*Your instructions*:
Go through the records below and report each line with "will" in it.

*Source material*:
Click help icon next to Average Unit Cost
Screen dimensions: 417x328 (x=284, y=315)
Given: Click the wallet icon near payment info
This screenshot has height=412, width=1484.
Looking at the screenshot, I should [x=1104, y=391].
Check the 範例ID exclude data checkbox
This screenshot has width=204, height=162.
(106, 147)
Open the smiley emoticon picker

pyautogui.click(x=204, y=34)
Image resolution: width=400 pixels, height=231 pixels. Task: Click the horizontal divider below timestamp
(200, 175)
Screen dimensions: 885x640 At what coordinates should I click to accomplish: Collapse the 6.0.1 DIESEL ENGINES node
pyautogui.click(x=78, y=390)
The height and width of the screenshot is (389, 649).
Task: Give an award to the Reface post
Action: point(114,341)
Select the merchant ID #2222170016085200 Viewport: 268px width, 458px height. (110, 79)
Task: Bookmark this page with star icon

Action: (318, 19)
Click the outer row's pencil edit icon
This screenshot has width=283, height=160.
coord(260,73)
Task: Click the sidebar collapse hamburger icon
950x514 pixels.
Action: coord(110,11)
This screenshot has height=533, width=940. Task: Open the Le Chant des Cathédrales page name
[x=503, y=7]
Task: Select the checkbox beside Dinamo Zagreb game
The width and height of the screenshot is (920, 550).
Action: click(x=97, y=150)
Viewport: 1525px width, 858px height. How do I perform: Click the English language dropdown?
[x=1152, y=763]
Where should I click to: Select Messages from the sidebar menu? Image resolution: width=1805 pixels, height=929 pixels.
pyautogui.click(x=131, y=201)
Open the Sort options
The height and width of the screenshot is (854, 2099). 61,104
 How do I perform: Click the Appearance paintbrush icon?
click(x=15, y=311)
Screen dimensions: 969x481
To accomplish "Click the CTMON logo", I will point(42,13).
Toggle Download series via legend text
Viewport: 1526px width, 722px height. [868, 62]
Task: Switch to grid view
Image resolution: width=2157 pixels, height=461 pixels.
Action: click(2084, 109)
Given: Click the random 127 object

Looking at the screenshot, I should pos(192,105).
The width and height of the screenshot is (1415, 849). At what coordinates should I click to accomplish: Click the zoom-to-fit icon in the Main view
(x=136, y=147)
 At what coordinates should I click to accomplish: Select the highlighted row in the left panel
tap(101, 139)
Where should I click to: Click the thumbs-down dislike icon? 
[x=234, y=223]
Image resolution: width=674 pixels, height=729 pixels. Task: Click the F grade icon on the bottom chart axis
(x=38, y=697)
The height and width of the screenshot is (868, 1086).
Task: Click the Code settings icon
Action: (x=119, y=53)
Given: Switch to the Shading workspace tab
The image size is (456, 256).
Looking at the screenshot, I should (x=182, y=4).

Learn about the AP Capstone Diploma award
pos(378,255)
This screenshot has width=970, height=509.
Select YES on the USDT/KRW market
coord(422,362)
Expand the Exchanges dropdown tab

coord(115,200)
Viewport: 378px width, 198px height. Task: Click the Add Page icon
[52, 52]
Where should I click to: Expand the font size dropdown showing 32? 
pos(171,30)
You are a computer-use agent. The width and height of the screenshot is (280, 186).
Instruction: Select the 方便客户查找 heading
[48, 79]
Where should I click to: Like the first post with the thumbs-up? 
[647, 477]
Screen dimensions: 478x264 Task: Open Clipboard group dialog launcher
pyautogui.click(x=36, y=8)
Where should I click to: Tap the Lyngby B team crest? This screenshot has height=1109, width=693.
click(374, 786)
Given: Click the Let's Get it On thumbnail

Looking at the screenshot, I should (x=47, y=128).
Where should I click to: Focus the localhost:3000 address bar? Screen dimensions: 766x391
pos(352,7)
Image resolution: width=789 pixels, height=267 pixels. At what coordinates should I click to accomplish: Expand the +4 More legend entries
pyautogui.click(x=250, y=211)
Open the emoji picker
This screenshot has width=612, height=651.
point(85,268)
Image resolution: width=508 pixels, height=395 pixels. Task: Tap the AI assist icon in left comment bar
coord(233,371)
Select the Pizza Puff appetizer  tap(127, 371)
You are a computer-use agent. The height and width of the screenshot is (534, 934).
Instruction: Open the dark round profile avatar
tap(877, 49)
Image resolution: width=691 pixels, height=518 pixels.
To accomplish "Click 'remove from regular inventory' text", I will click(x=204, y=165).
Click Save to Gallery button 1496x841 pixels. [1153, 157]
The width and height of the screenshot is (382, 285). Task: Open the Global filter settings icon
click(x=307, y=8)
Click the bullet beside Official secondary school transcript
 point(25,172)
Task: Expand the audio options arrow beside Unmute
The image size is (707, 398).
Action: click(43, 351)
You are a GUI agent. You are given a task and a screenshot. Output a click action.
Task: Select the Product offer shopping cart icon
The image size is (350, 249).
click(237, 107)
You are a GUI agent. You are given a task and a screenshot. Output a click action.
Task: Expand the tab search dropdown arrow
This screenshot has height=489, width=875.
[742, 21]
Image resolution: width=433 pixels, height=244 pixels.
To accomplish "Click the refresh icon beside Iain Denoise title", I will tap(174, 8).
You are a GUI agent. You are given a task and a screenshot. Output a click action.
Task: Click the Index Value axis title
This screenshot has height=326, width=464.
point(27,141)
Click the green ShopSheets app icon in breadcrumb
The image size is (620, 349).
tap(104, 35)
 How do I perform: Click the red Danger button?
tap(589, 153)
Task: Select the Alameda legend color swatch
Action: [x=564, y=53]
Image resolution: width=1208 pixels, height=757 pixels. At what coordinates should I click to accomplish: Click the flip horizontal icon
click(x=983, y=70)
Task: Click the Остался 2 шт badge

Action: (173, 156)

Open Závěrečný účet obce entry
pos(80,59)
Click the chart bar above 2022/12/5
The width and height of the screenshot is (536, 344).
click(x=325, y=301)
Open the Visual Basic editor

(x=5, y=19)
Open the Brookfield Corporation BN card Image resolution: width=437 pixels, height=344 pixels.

*Response area*:
To accomplish "Click the CTMON logo", I will point(42,13).
To accomplish "Click 'remove from regular inventory' text", I will click(x=204, y=165).
To accomplish "Click the refresh icon beside Iain Denoise title", I will tap(174, 8).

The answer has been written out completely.